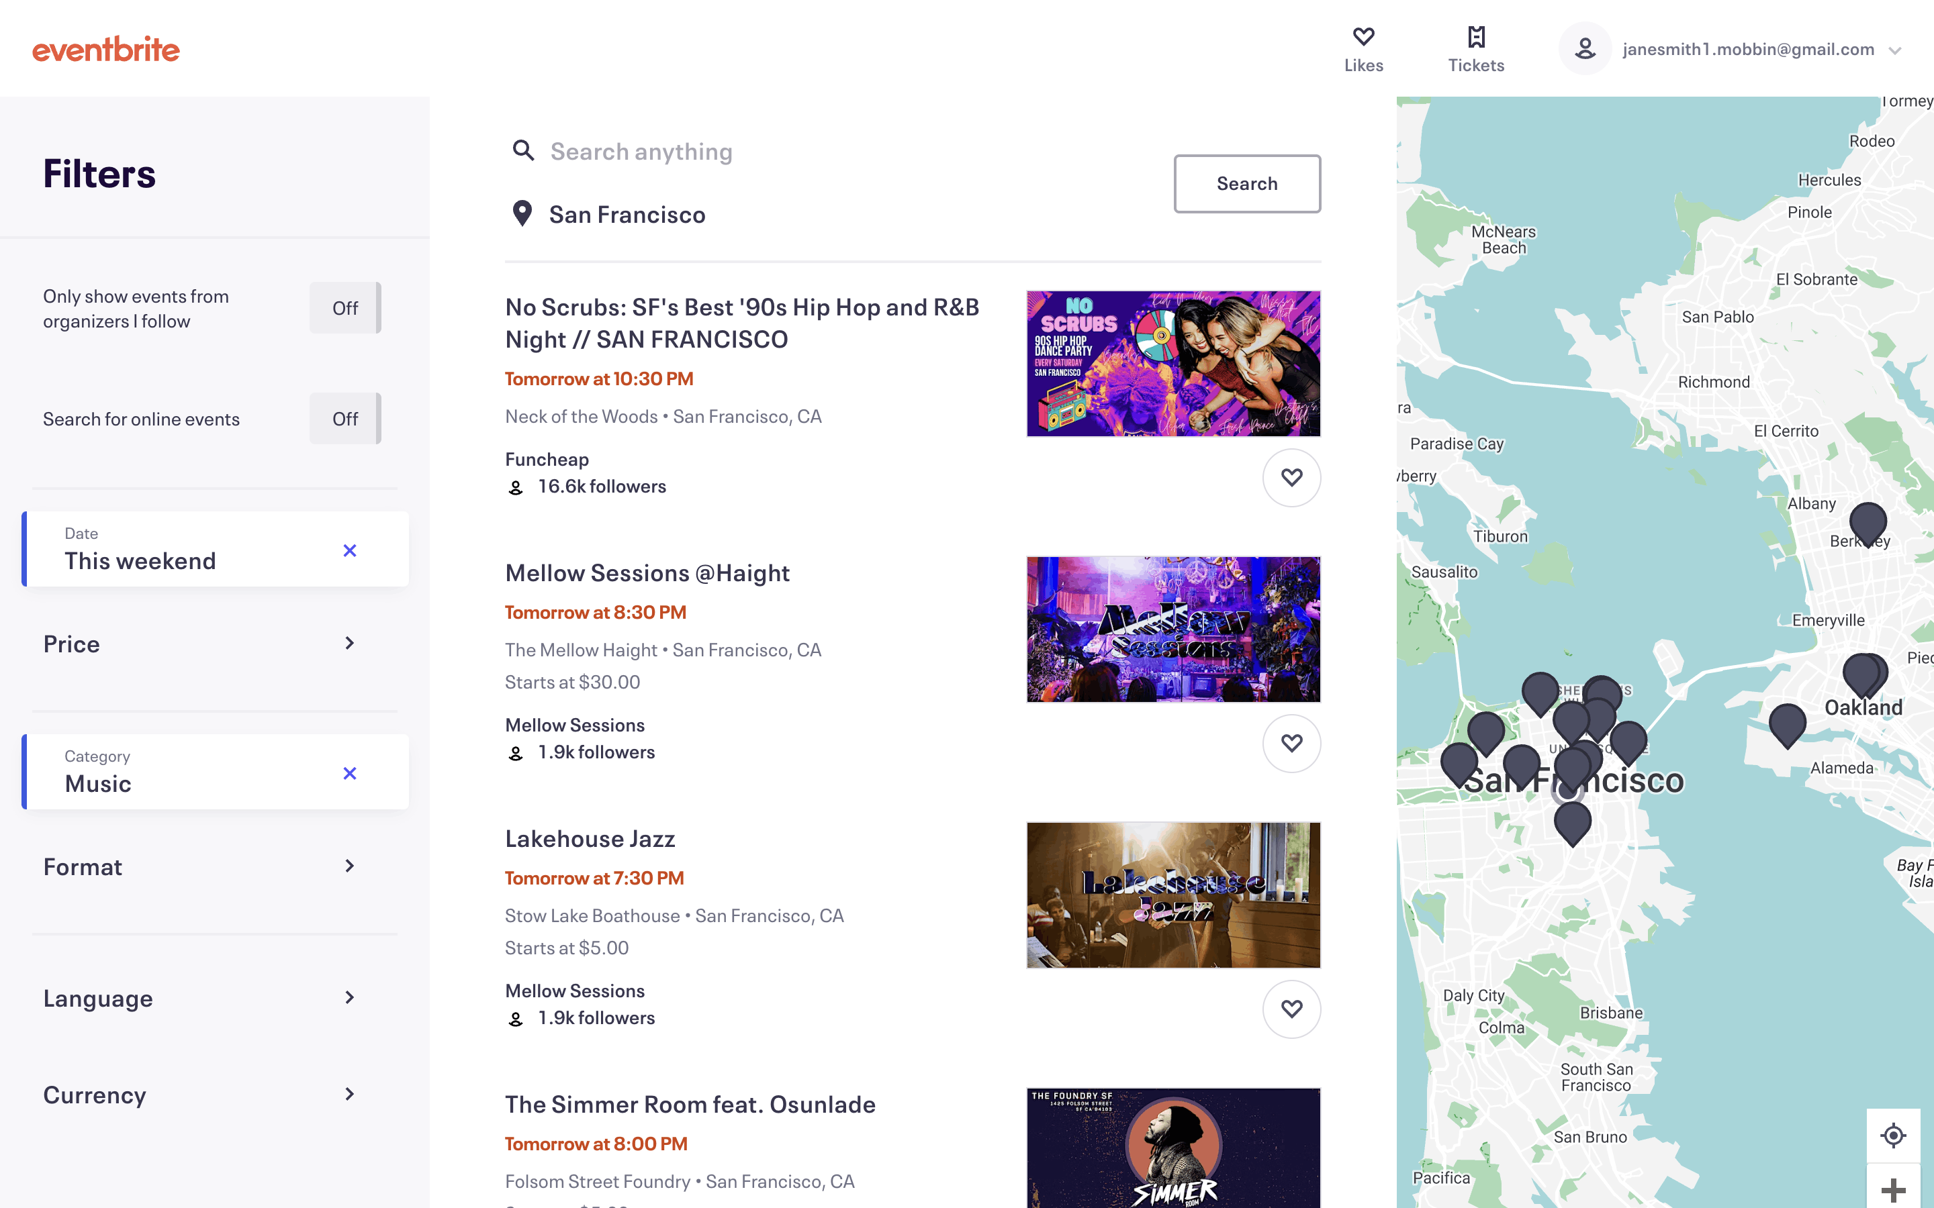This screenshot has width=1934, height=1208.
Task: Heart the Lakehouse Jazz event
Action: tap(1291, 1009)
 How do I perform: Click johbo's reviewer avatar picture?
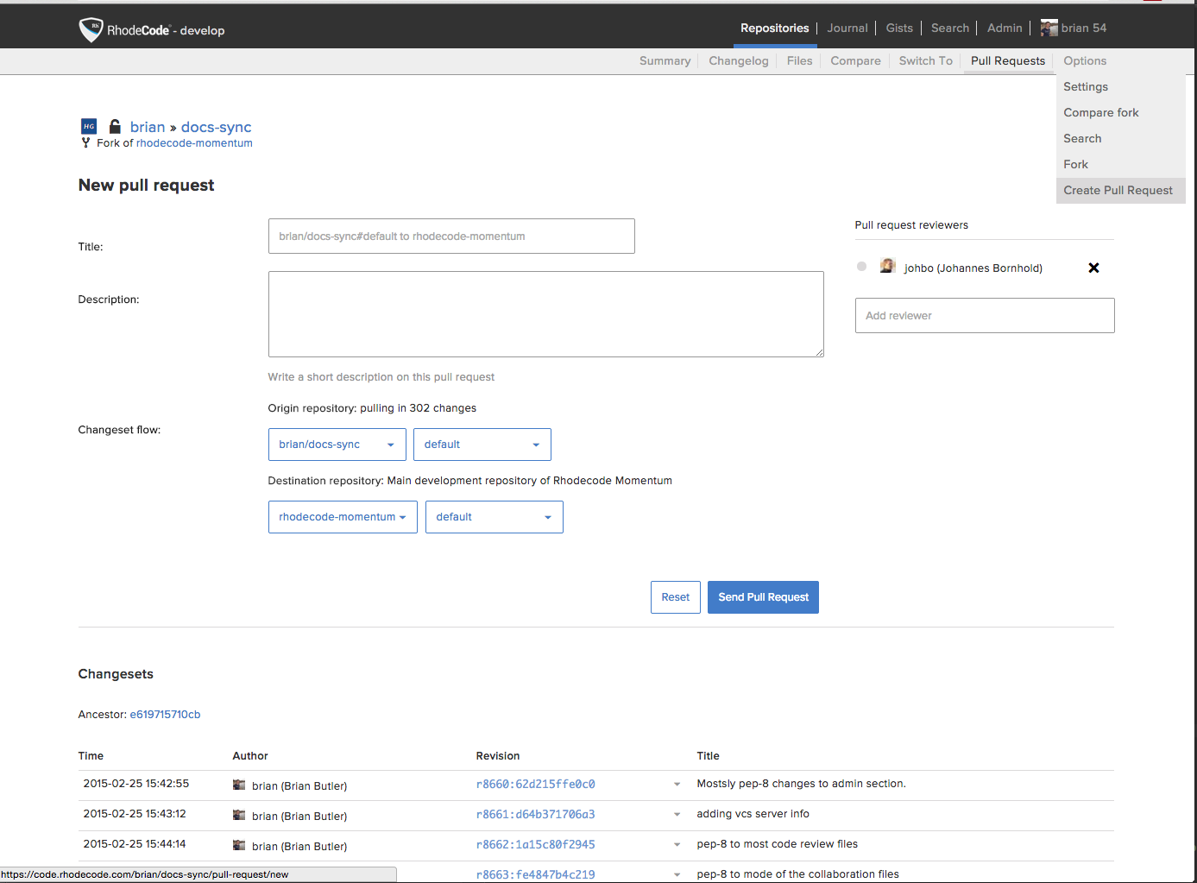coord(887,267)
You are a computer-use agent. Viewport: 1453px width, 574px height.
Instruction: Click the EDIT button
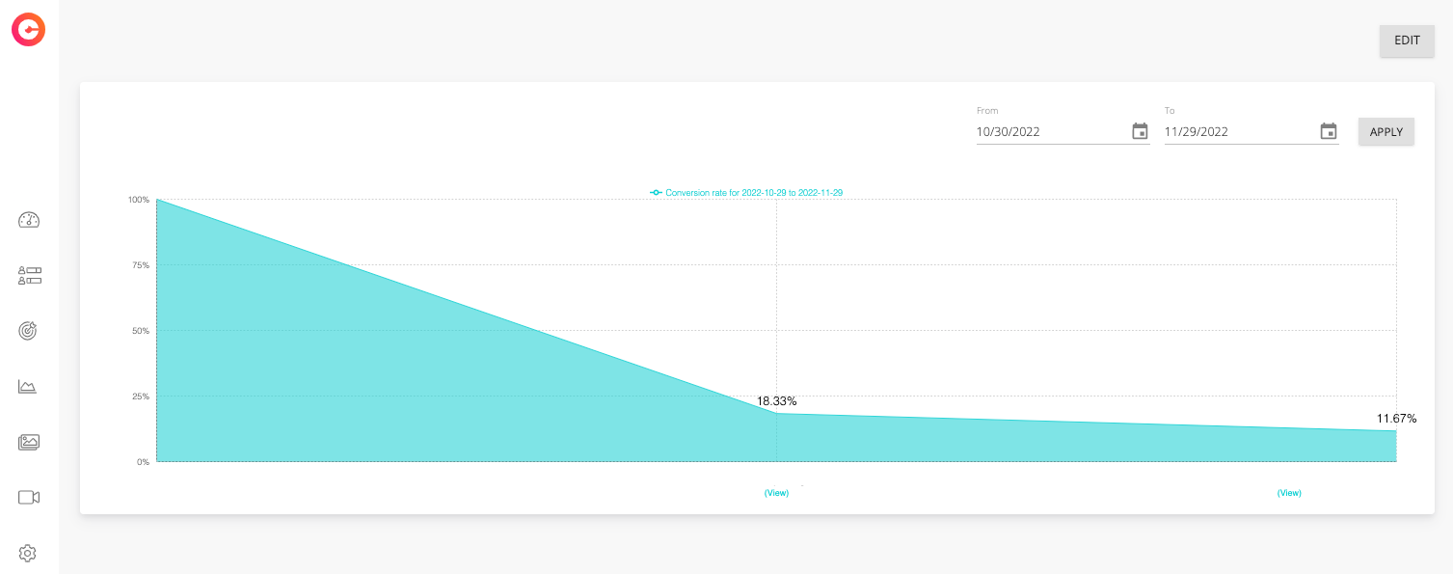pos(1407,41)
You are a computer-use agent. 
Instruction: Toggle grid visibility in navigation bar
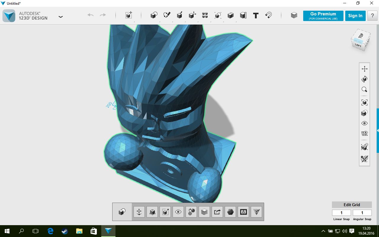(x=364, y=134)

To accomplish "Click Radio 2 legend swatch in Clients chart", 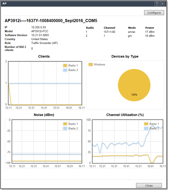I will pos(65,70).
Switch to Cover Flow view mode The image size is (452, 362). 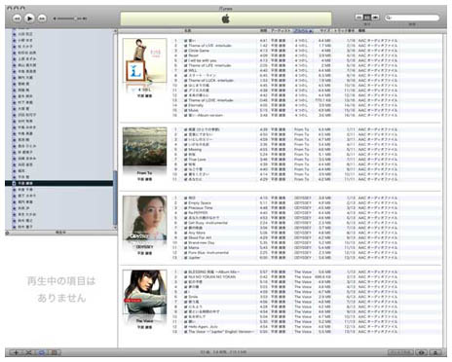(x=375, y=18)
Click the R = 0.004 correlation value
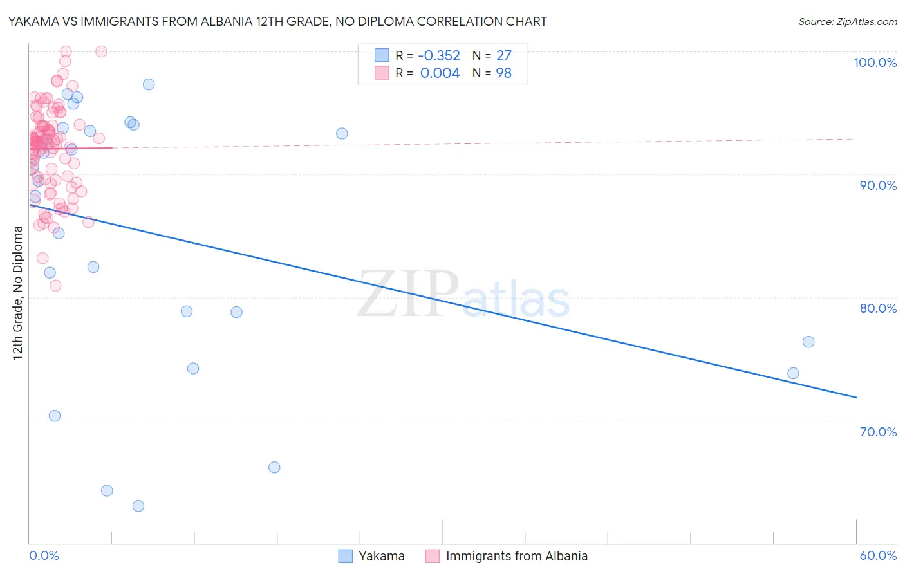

======

Work instructions: Rewrite the stretch of the listing from its start through the line containing "coord(887,267)", replacing "reviewer" with "profile" and leaving everything else unchanged. Omit the pictures from your answer.

Problem solution:
This screenshot has width=1934, height=1208.
Task: Heart the Lakehouse Jazz event
Action: tap(1291, 1009)
 How do I perform: Click johbo's profile avatar picture?
coord(887,267)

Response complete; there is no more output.